FQHCs will transition into the PPS based on their cost-reporting periods, with PPS payments beginning with the first cost-reporting period beginning on or after October 1, 2014. On January 1, 2016, the PPS will convert to a calendar year update cycle.
Rural Health Clinic Contracting
As established by the Rural Health Clinic Services Act of 1977, RHCs are required to employ at least one nurse practitioner (NP) or physician assistant (PA). CMS has previously interpreted this requirement to prevent payment for practitioners, other than physicians, who provided services to RHCs under contract. The final rule provides that RHCs may receive payment for services furnished by contracted non-physician practitioners, so long as the RHC employs at least one NP or PA. Non-physician practitioners include NPs, PAs, certified nurse midwives, clinical psychologists and clinical social workers.

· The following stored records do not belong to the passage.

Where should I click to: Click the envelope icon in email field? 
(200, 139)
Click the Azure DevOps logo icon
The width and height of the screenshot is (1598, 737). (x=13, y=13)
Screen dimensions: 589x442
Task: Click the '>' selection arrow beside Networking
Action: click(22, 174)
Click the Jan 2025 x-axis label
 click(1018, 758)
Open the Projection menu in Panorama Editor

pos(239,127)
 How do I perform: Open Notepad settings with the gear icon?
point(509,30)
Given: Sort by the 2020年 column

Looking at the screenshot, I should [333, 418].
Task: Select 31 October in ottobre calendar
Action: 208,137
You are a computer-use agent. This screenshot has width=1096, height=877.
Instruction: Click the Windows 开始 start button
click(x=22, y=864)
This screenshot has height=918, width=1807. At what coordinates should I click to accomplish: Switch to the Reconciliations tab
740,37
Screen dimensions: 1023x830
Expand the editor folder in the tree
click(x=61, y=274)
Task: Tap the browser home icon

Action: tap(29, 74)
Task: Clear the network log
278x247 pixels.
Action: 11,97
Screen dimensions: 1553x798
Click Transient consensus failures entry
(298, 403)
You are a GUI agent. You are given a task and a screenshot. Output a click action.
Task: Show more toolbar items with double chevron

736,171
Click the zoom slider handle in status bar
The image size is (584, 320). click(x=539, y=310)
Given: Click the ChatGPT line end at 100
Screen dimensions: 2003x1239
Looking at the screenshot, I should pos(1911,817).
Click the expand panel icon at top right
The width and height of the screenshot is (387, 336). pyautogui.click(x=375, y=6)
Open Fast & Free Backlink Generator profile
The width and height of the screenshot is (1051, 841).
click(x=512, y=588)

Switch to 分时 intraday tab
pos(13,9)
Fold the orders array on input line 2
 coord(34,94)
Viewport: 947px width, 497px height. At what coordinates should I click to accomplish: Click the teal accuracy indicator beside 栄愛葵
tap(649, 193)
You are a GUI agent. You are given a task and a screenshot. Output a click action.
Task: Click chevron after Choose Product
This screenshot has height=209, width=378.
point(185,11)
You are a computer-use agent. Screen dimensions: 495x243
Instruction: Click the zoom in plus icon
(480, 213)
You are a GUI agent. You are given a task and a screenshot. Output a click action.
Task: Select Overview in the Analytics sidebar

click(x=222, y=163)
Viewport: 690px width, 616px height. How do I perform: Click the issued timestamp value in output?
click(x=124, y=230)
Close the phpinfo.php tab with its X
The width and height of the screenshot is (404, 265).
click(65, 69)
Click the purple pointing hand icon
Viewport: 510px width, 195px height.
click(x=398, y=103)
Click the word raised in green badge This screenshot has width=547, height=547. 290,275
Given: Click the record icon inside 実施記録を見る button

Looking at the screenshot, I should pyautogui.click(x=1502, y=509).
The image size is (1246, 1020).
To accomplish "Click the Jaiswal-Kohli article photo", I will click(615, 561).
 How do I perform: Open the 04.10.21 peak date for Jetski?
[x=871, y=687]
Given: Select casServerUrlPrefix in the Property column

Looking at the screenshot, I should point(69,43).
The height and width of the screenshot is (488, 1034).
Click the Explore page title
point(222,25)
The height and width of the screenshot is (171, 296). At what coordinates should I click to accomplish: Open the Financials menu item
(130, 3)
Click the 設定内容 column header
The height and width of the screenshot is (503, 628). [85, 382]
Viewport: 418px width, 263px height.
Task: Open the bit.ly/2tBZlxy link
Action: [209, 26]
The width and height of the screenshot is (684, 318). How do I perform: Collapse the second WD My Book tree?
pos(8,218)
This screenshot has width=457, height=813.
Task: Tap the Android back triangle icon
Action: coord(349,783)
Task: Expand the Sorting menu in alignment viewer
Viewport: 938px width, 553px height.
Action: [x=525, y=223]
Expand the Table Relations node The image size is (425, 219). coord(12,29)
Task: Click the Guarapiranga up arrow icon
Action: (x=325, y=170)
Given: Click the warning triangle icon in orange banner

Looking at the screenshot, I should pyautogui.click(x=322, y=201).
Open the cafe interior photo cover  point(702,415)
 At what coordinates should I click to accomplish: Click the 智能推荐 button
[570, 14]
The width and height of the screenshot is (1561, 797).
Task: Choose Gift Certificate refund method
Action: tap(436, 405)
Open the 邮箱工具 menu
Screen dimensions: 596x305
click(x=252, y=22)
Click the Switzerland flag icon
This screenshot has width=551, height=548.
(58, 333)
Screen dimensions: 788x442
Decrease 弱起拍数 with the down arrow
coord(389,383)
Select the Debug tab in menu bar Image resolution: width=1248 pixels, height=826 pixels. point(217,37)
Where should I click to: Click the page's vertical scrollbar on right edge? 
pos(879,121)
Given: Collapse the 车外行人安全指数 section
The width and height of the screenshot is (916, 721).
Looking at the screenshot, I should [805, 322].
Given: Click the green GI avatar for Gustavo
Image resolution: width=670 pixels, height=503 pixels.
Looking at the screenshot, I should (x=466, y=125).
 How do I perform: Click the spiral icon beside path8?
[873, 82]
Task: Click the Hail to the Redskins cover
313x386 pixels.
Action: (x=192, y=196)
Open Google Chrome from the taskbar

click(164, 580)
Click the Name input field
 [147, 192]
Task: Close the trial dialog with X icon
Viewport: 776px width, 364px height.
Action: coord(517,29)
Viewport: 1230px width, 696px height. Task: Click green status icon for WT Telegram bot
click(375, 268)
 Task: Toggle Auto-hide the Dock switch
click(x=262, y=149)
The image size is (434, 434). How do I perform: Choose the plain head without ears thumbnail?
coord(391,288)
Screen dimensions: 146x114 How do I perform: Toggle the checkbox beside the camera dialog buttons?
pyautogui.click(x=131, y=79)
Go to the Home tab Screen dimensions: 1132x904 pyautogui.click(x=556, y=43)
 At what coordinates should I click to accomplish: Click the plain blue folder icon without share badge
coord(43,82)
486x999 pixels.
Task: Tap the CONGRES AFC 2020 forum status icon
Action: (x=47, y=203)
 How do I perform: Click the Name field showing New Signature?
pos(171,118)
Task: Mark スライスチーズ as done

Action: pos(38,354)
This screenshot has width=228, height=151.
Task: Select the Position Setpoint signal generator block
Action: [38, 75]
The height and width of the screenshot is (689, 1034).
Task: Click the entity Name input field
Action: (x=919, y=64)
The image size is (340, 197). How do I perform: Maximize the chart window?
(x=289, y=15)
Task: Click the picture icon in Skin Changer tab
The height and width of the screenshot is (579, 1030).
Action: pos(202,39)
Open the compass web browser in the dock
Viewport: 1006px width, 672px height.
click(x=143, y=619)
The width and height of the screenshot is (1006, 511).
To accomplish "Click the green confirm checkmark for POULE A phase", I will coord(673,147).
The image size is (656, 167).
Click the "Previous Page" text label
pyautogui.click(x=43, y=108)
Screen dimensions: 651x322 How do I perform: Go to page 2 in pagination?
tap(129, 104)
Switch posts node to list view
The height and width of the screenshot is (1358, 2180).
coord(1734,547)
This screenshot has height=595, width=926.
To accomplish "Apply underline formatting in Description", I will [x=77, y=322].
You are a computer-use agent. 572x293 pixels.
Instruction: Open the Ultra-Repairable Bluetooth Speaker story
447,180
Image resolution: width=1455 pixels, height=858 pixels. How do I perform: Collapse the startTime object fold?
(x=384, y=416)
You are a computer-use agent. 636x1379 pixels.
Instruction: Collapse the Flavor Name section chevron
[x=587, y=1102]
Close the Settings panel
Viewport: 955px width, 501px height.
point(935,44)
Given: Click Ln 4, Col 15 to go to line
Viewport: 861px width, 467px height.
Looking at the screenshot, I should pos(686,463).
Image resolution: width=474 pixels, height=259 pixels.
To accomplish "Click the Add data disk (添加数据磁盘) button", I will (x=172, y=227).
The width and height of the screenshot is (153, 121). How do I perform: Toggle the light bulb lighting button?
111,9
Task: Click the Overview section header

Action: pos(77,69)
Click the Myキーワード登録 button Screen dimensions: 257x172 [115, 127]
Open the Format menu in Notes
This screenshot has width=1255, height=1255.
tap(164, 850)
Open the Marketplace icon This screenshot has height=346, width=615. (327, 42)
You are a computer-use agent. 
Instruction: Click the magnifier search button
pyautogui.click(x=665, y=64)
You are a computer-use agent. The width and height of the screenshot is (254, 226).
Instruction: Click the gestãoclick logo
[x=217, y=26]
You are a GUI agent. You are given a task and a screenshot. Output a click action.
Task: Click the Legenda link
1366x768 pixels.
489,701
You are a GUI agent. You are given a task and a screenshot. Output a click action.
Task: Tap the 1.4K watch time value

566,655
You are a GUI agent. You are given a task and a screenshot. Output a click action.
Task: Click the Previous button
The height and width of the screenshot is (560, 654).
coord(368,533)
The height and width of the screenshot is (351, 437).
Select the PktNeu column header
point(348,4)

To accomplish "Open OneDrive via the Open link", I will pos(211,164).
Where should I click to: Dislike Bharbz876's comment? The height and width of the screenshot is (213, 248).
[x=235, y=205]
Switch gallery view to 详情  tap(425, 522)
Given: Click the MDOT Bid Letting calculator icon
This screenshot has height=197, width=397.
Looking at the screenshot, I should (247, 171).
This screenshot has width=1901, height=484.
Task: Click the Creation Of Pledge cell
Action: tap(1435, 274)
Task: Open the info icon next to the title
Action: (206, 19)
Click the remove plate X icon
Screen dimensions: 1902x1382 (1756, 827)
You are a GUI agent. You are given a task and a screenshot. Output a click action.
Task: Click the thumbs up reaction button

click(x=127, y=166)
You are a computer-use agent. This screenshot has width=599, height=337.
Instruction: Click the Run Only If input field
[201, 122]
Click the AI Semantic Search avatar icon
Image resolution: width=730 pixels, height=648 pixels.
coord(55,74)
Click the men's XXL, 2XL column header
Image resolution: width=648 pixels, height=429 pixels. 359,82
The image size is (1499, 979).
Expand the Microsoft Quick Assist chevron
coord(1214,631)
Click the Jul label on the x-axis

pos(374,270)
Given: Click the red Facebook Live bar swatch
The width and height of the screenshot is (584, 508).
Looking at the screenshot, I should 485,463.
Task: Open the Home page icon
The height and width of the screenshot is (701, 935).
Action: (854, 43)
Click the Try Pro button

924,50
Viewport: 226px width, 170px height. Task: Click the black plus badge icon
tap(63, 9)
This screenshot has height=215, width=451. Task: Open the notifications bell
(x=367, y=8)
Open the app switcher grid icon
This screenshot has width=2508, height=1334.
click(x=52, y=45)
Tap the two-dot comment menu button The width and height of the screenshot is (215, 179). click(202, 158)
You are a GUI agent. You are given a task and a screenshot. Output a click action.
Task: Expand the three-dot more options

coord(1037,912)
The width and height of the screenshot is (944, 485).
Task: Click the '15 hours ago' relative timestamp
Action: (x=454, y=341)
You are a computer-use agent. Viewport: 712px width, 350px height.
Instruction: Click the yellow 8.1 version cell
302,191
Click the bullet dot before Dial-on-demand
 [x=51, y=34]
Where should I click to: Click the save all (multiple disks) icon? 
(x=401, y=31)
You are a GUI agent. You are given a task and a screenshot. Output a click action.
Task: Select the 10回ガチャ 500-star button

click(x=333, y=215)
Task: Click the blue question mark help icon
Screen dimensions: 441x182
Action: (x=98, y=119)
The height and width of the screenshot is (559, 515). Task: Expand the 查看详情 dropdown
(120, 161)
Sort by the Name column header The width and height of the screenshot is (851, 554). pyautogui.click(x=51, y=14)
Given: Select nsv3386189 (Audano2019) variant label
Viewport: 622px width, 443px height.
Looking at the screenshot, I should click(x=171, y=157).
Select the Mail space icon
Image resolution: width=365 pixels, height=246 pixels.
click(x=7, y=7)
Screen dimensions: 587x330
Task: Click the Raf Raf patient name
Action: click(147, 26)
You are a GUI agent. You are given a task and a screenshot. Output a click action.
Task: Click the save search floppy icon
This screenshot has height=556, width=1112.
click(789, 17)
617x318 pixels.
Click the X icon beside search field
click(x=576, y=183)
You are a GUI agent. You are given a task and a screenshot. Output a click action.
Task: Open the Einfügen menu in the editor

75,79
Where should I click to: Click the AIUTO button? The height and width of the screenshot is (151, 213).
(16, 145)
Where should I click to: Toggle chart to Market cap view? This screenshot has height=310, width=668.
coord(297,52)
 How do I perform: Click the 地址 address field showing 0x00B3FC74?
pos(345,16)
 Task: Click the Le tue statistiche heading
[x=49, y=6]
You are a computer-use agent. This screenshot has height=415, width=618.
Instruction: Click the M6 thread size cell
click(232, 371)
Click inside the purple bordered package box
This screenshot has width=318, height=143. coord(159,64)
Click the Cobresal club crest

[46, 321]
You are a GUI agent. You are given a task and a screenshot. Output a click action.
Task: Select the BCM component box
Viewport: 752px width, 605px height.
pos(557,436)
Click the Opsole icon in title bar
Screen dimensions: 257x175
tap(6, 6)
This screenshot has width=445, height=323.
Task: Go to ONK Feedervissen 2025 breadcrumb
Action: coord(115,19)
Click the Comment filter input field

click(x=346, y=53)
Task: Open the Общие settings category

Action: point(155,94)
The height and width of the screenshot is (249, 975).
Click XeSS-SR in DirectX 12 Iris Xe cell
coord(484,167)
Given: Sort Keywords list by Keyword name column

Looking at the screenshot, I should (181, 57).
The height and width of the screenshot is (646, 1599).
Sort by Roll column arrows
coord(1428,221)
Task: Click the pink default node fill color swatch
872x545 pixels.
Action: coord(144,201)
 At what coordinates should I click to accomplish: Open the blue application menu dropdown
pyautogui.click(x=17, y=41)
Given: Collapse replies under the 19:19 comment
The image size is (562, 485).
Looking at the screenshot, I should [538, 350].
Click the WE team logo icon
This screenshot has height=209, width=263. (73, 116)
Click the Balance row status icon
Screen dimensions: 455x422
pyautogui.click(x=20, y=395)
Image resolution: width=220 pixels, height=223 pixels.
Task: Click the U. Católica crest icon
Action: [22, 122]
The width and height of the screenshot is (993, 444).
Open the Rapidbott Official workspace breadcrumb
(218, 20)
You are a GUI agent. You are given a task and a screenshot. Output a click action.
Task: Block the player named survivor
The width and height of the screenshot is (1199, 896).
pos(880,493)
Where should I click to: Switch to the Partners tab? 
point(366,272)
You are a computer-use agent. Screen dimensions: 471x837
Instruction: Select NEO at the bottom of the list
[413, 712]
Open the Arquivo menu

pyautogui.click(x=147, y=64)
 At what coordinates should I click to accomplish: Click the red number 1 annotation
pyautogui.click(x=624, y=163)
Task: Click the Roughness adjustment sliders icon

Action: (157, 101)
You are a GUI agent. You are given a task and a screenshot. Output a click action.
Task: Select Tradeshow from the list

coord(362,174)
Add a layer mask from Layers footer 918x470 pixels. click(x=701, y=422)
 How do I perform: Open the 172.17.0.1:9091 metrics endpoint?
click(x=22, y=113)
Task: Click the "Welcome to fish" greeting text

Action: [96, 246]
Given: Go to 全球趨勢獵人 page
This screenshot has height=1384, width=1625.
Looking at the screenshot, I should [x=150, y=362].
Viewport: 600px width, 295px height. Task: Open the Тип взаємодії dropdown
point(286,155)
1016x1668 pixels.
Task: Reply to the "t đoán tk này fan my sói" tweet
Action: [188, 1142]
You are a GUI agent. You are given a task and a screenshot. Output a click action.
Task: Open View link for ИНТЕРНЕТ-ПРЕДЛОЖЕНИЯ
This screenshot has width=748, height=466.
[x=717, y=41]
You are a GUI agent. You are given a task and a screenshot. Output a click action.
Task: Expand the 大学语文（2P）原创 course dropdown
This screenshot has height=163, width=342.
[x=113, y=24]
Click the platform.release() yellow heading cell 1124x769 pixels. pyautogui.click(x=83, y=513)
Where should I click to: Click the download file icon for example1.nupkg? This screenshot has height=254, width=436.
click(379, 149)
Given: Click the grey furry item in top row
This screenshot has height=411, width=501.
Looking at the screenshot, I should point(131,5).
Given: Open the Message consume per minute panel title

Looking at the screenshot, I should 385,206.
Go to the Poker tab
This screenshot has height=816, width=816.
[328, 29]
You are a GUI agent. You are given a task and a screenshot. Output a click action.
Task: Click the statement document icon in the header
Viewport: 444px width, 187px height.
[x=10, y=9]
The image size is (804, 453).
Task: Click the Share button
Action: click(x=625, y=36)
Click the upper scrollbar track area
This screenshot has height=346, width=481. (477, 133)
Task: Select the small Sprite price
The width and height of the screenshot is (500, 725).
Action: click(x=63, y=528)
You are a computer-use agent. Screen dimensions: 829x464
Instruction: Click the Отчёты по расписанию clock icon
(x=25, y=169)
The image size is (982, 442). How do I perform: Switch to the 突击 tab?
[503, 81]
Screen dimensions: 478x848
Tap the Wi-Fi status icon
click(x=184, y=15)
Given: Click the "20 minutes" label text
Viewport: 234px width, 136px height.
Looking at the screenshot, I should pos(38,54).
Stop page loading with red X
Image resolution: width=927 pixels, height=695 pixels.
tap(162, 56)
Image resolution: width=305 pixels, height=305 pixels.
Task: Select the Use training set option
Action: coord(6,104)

Enforcement Actions for Proficiency Testing Referral
The Taking Essential Steps for Testing Act of 2012 (TEST Act) gave CMS the discretion to impose appropriate sanctions for cases of intentional referral of clinical laboratory proficiency testing (PT) samples to other laboratories. Prior to the enactment of the TEST Act, a violation involving intentional PT referral resulted in automatic revocation of a Clinical Laboratory Improvement Amendments (CLIA) certificate and a resulting ban from owning or operating a CLIA-certified laboratory for two years. The final rule creates three levels of sanctions for intentional PT referral, organized by severity and extent of the referrals.
For the first category of cases (which includes the most flagrant violations such as repeat referrals), CMS will impose a severe penalty, similar to the existing penalty, of an automatic revocation of the CLIA certificate for at least one year and a ban prohibiting the owner or operator of the laboratory from owning or operating a CLIA-certified laboratory for at least one year, with a possible civil monetary penalty.
In the second category of cases, a laboratory’s CLIA certificate would be suspended or limited for less than one year, but not revoked. A suspension of the CLIA certificate means that a laboratory may not test human specimens for health care purposes. A limitation of the CLIA certificate means that the laboratory is not permitted to perform testing or to bill Medicare or Medicaid for the specialty of tests that has been limited, but it may perform all other testing under its own CLIA certificate. Additionally, a laboratory in this second category would face alternative sanctions, including civil monetary penalties and staff training.
The third category includes the least severe cases. For this category, the laboratory will be required to pay a civil monetary penalty and to comply with a directed plan of correction, including staff training.